Party of boar hunters raises alarm in Sai Kung
Villagers demand advance warning of hunts after rifle-toting men cause scare
A group of Sai Kung residents are calling for more warning about officially sanctioned wild pig hunts after they were left terrified by a group of armed men who descended on Nam Shan Village at dusk last week.
Only four small signs tied to roadside railings and barely visible in the dim light gave a hint of what was happening on Monday.
"Live Shooting Area", they read. The men, as residents learned later, had been authorised by the government to use live ammunition to hunt wild boars in the neighbourhood. But few in the area around the Nam Shan pavilion and bus stop had any idea bullets would be fired not far from where amahs walked children home from school.
"No barriers were erected to stop members of the public from entering the live firing area," said Karina O'Carroll, a Sai Kung resident for more than 20 years. "There were numerous points farther up the hill [where the men walked] that weren't marked with warning signs. They were [creating] a line of fire that [people] could have walked through, say, with their dogs.

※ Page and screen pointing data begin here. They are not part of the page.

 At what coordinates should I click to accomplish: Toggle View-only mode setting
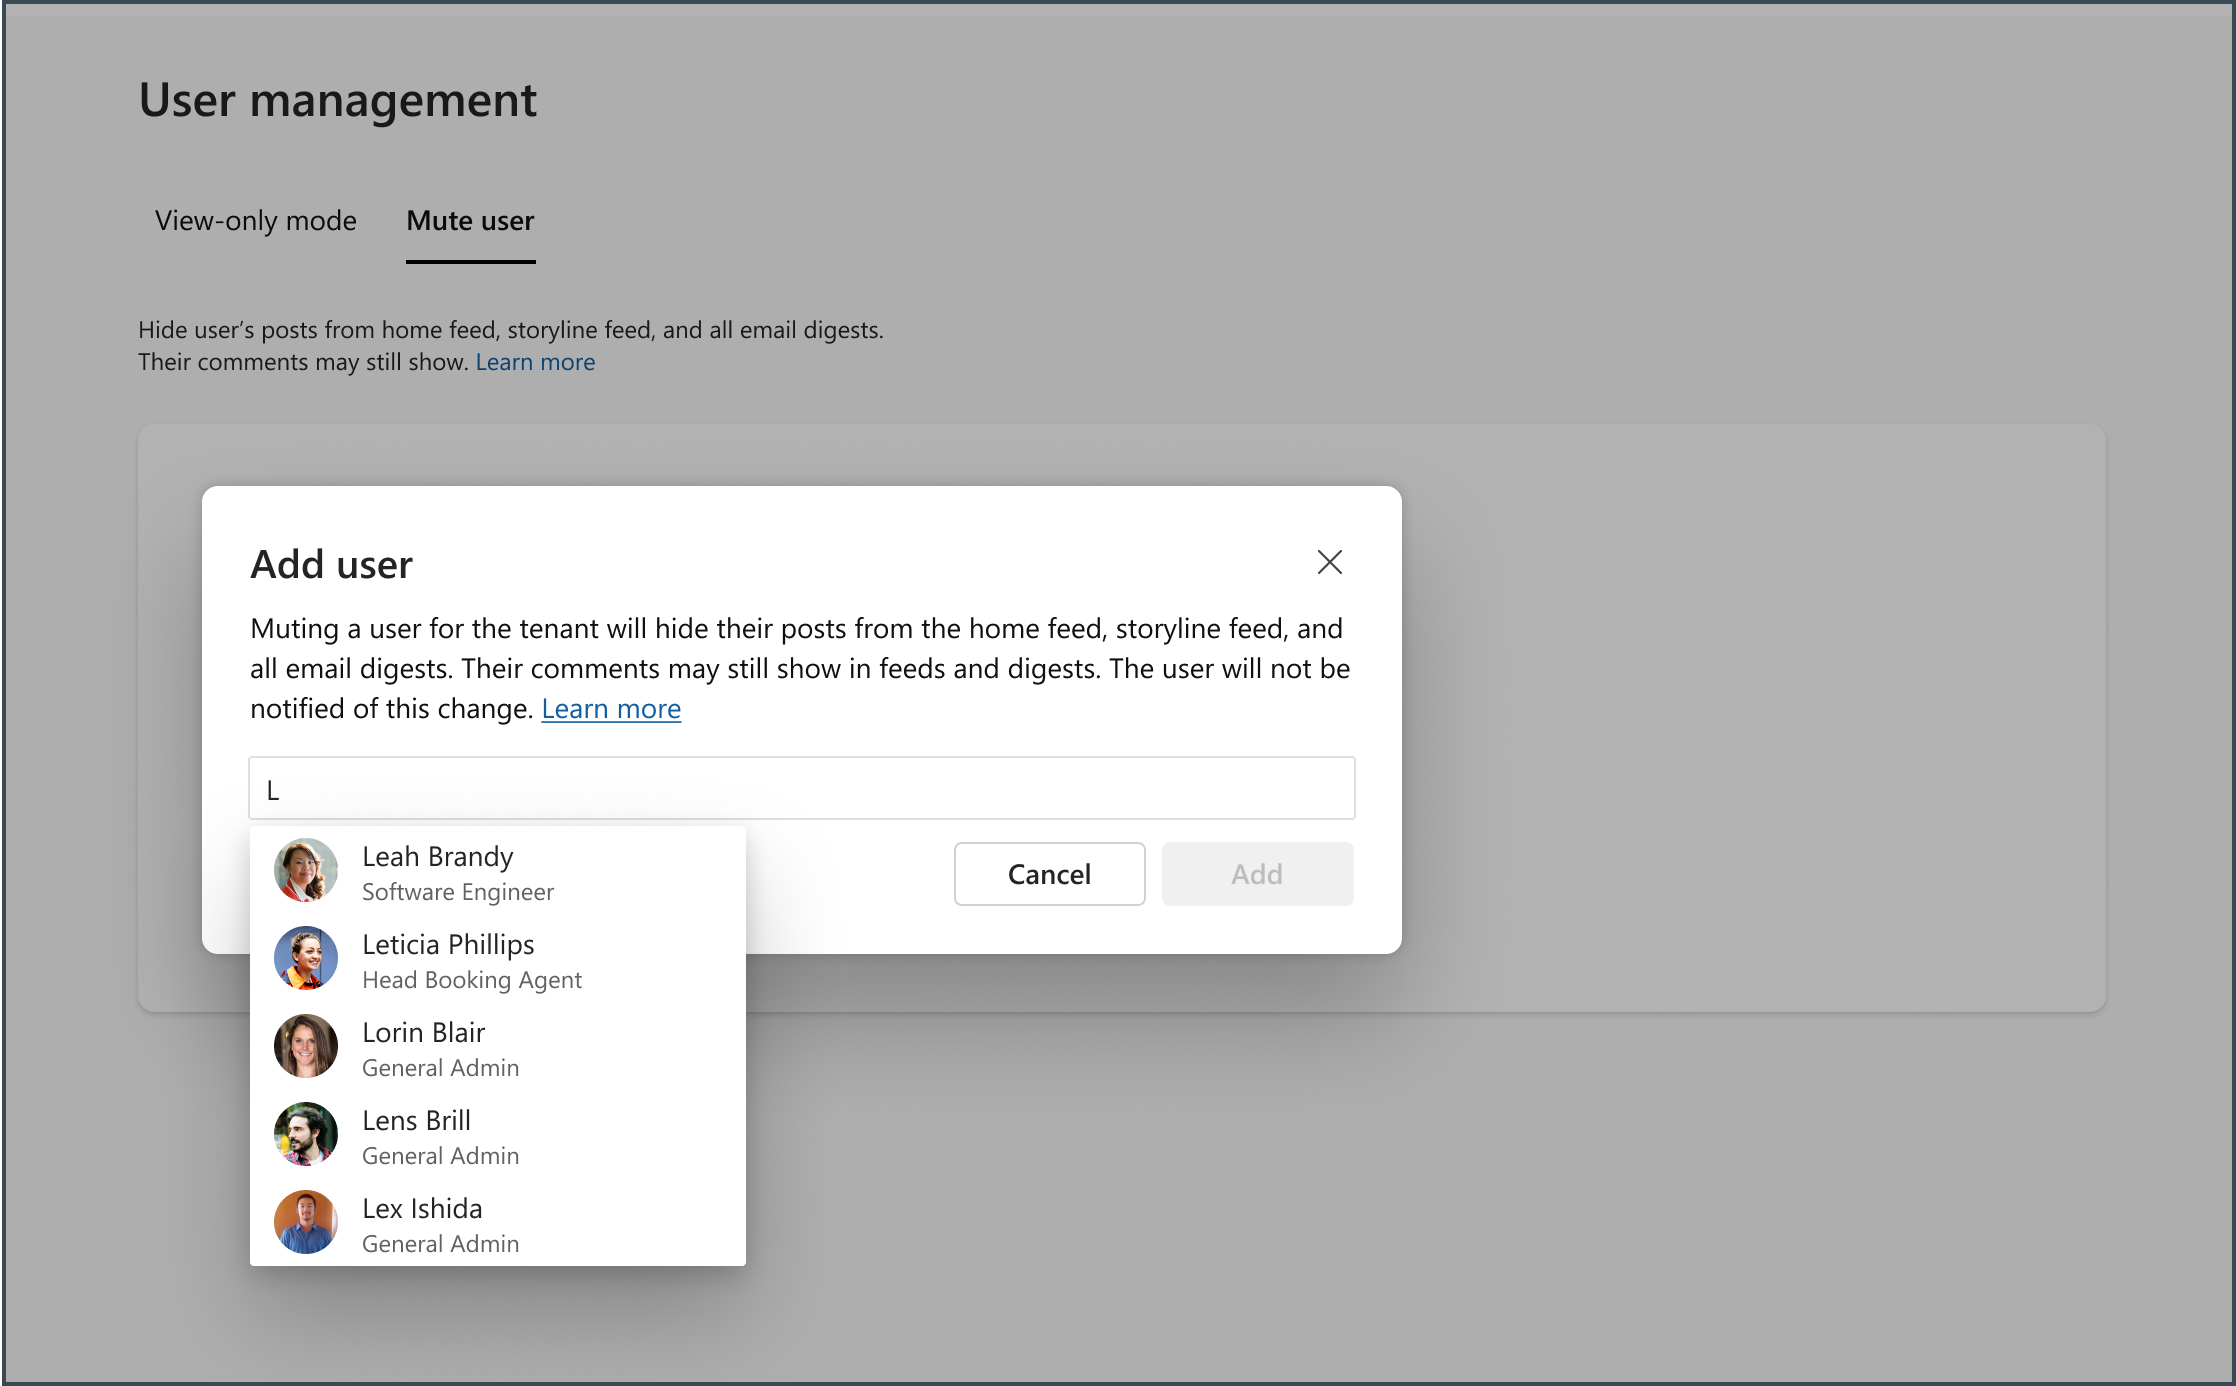tap(256, 220)
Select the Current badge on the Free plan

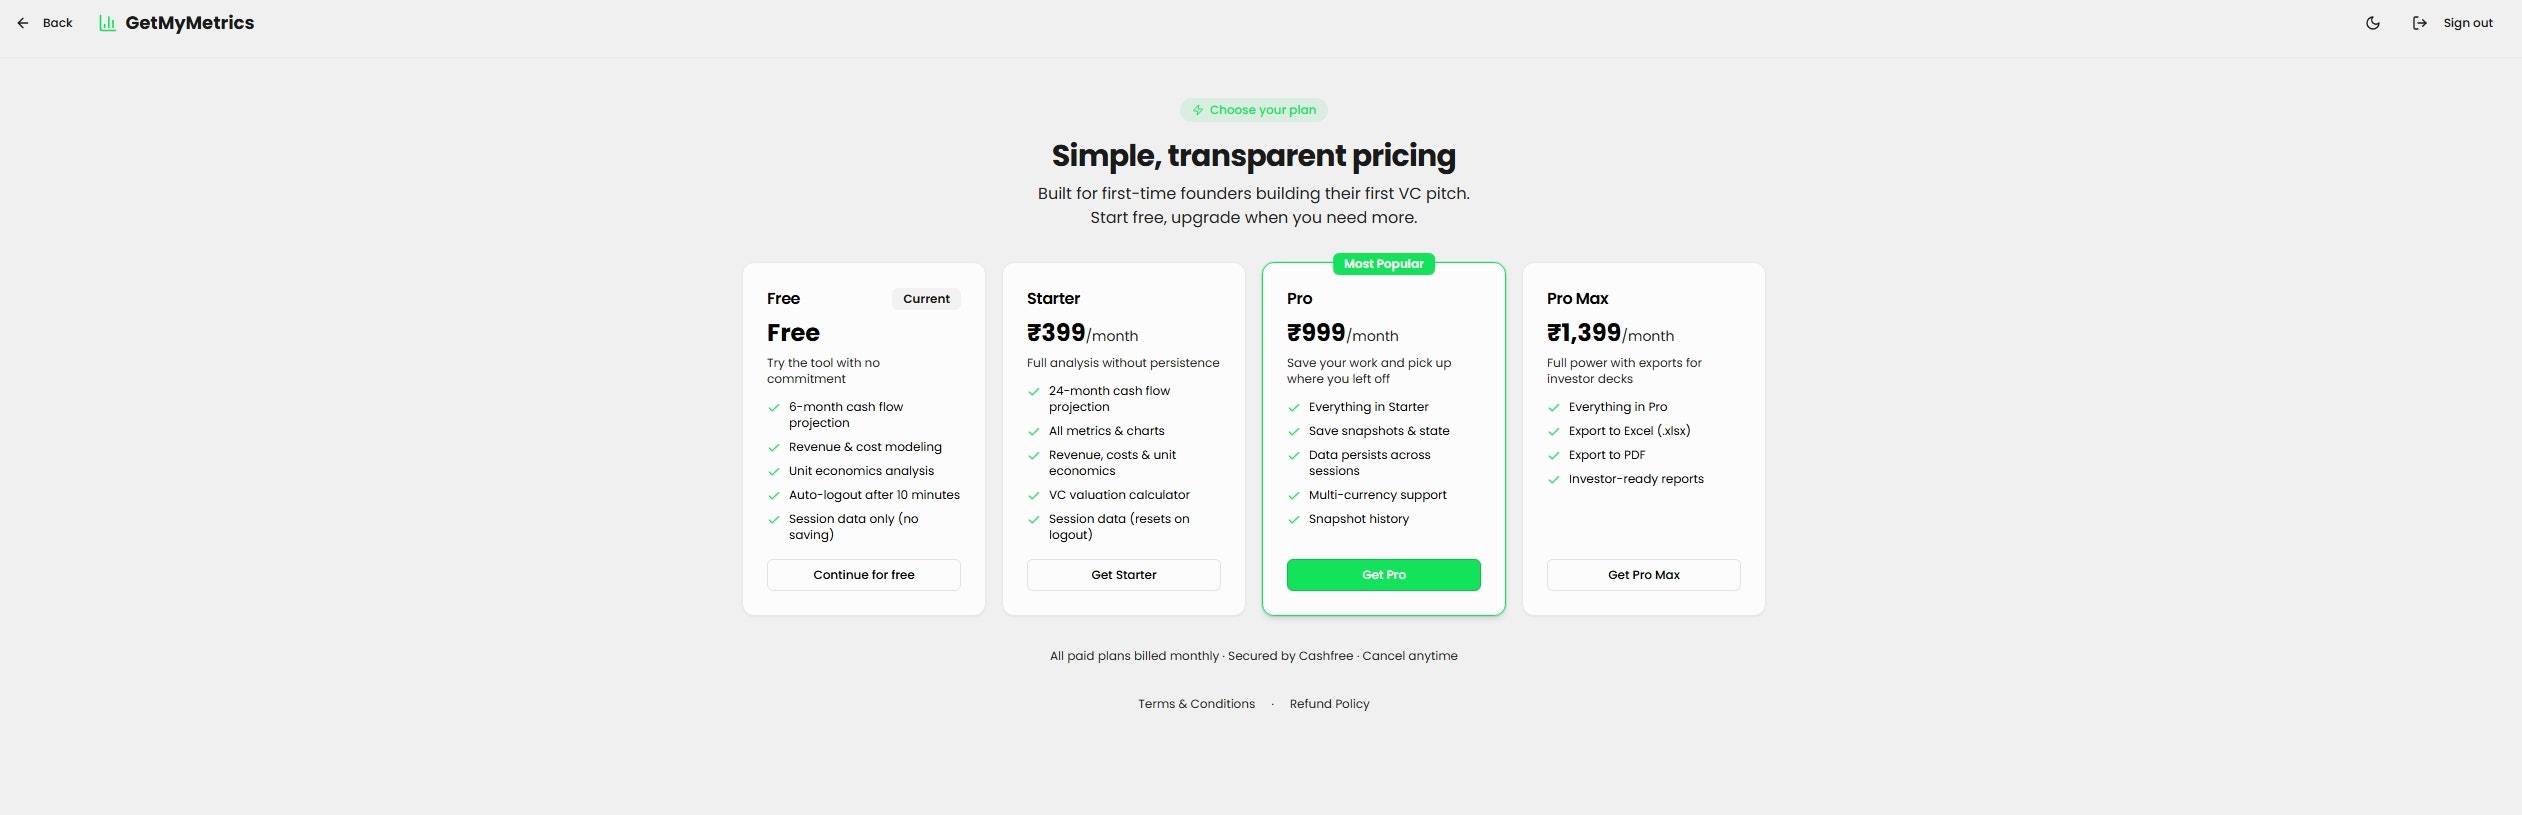coord(925,298)

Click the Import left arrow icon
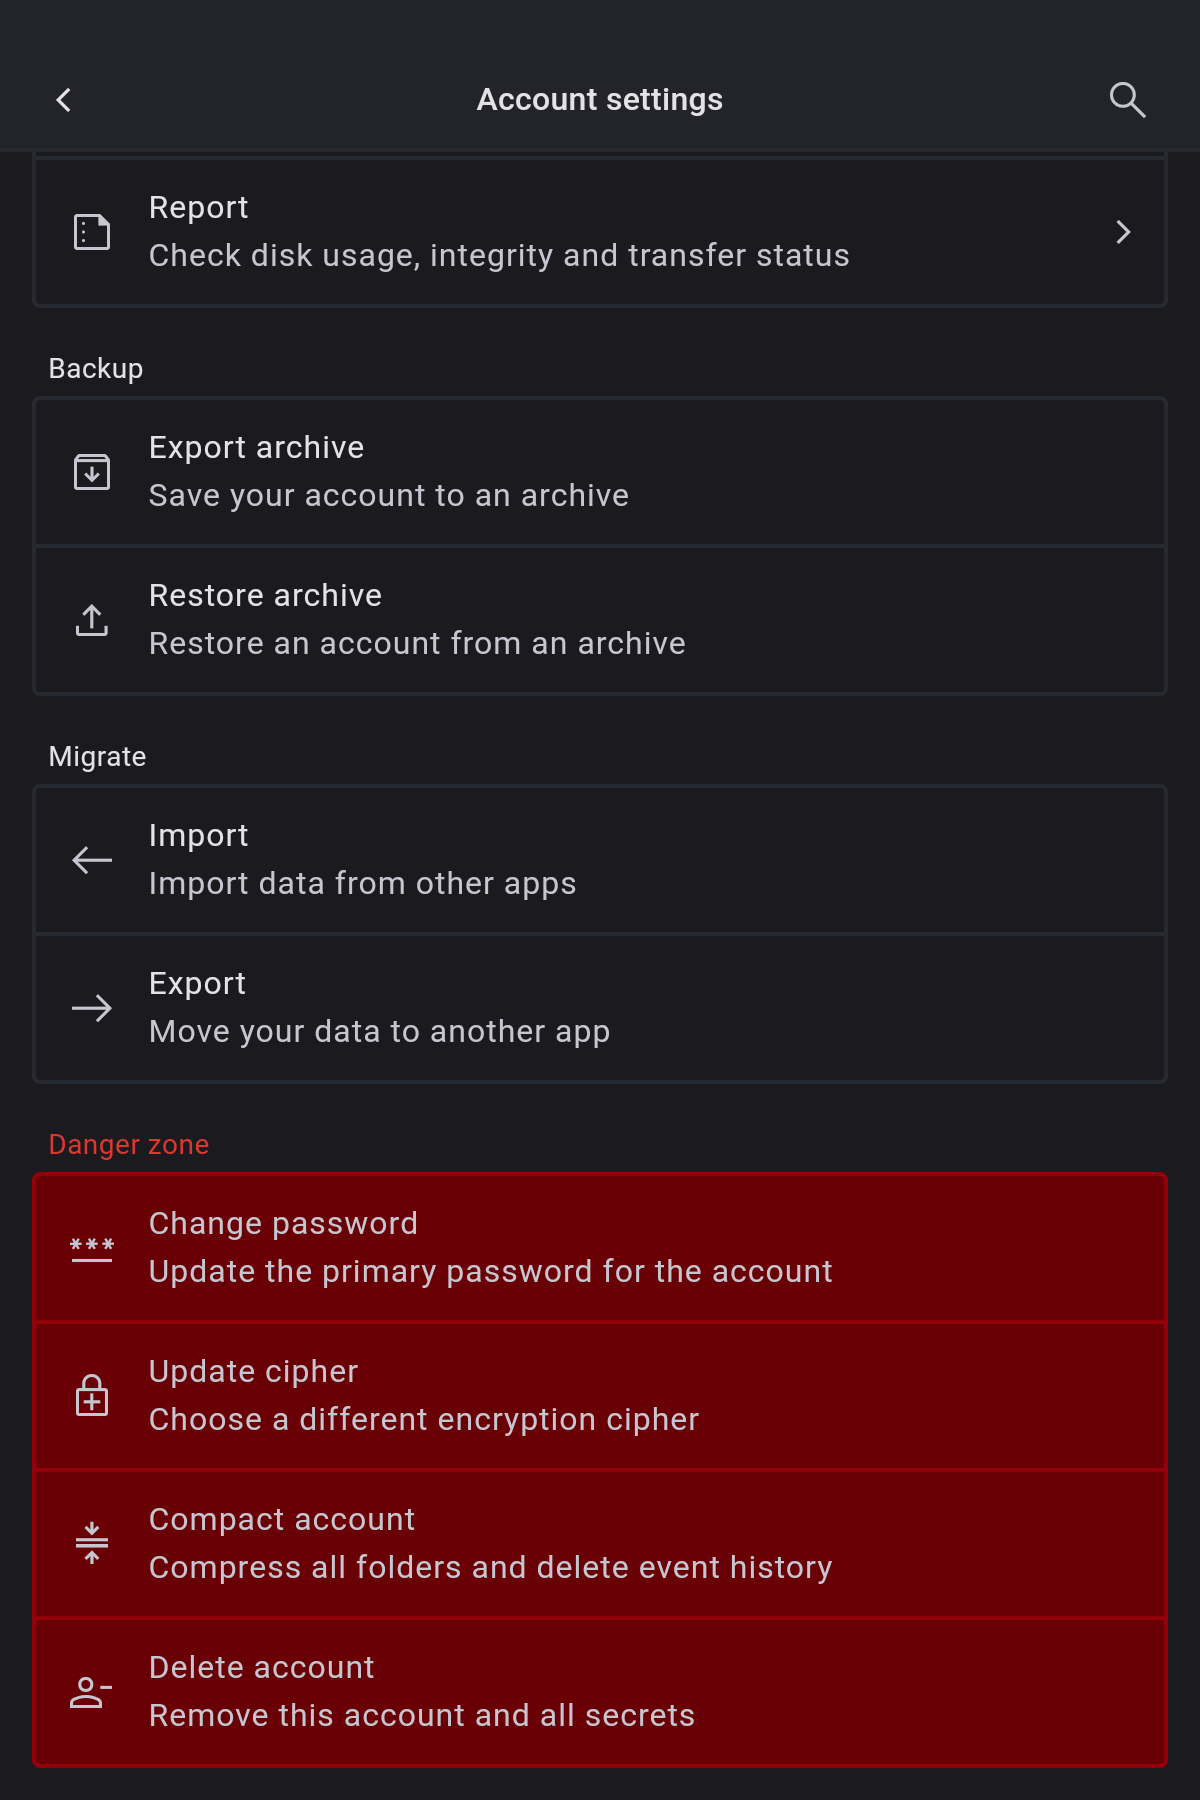tap(92, 860)
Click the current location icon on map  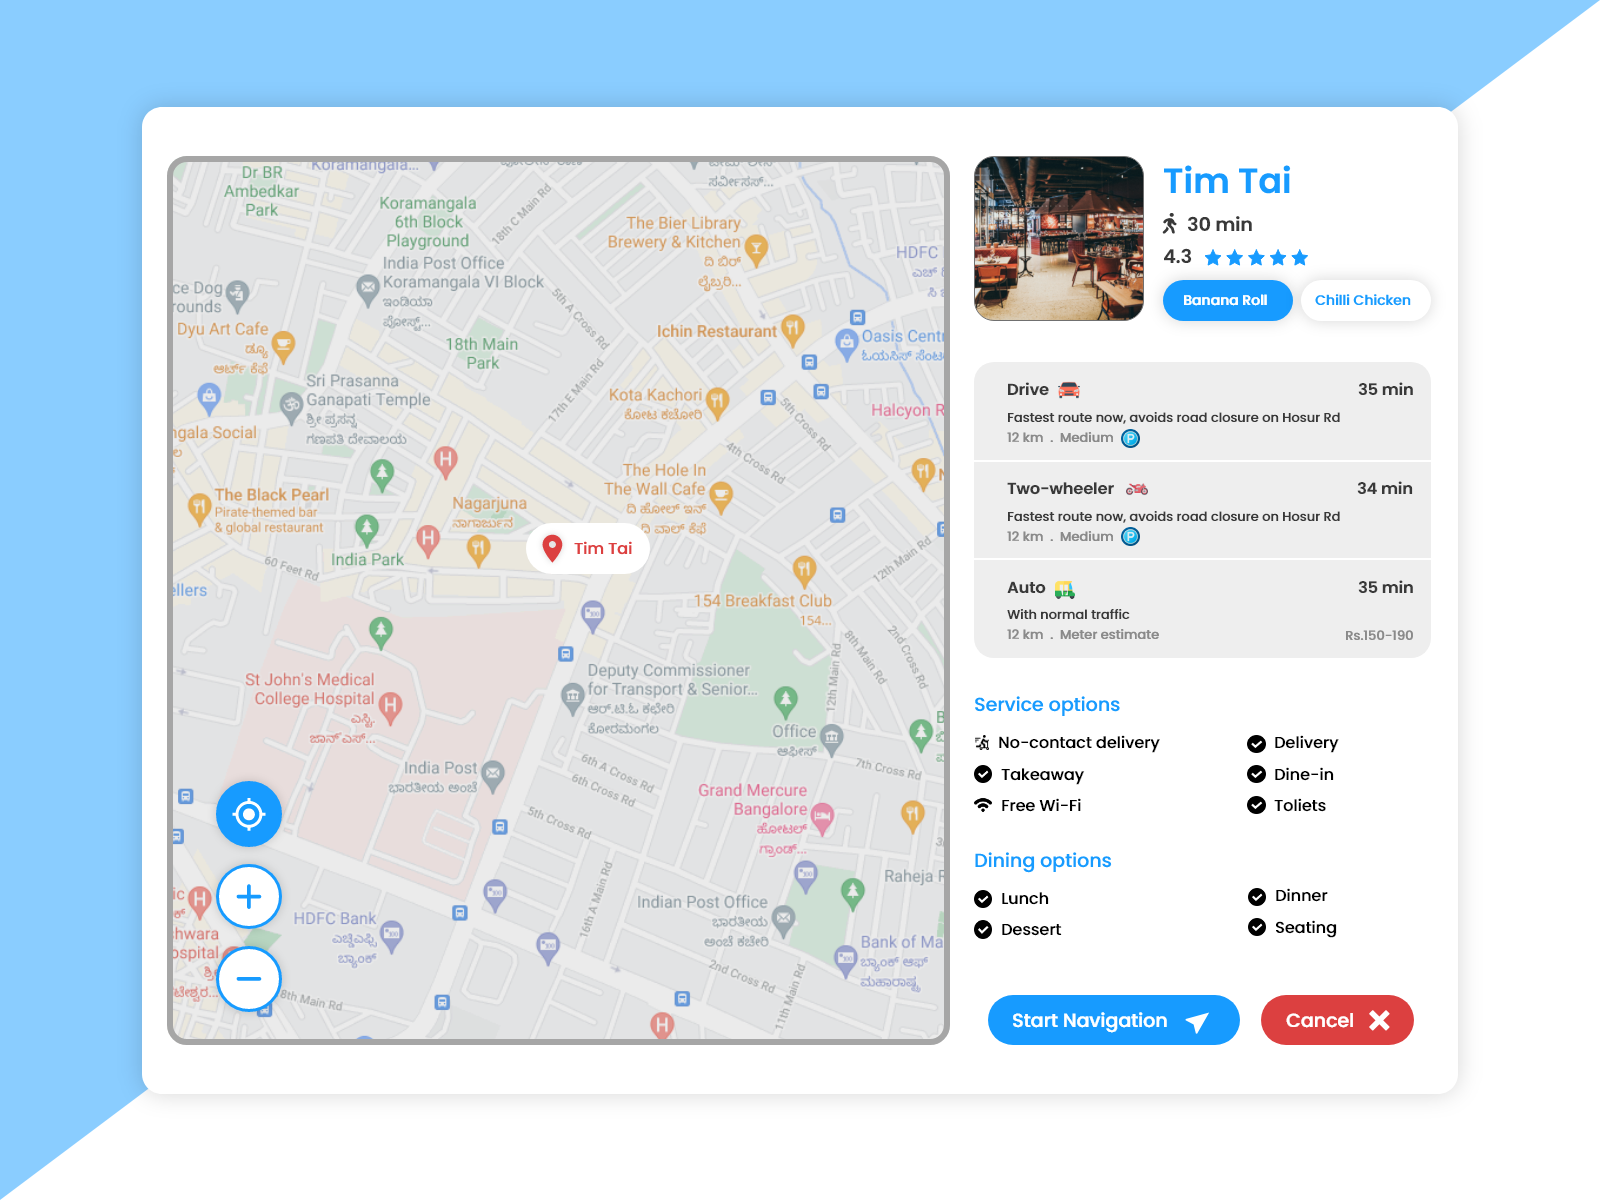[x=248, y=814]
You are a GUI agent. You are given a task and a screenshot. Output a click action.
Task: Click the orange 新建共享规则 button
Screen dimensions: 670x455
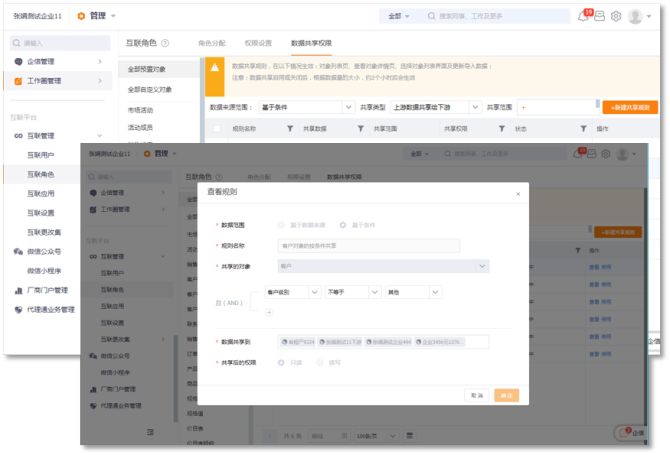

When shots were fired, no one had any clue what was going on."
No police were present and when people approached the armed men - some of whom were wearing masks - to ask what they were doing, they became aggressive, residents said. It was not clear why the men needed to hide their identities.
The firing area was directly next to the main road into the village. O'Carroll said residents were walking along the road with their dogs; helpers were taking children home from school; and drivers were passing in their cars and public minibuses - all within range of the shotguns and rifles.
A spokeswoman for the Agriculture, Fisheries and Conservation Department confirmed two groups of civilian volunteers had been authorised to hunt wild pigs. Members must have special permits issued by the department under the Wild Animals Protection Ordinance and arms licences issued by the police.
"Several complaints related to wild pigs had been received since December 2012," she said. "The pigs had consistently caused damage to personal property. Preventive measures such as erection of fences were not applicable … The operation followed all necessary [legal] requirements."
Friends of Sai Kung chairman Guy Shirra said officials should review how the issue was managed. He called for "adequate notice to the public given through established channels and local groups. The bilingual notices I have seen make no mention of AFCD official activity."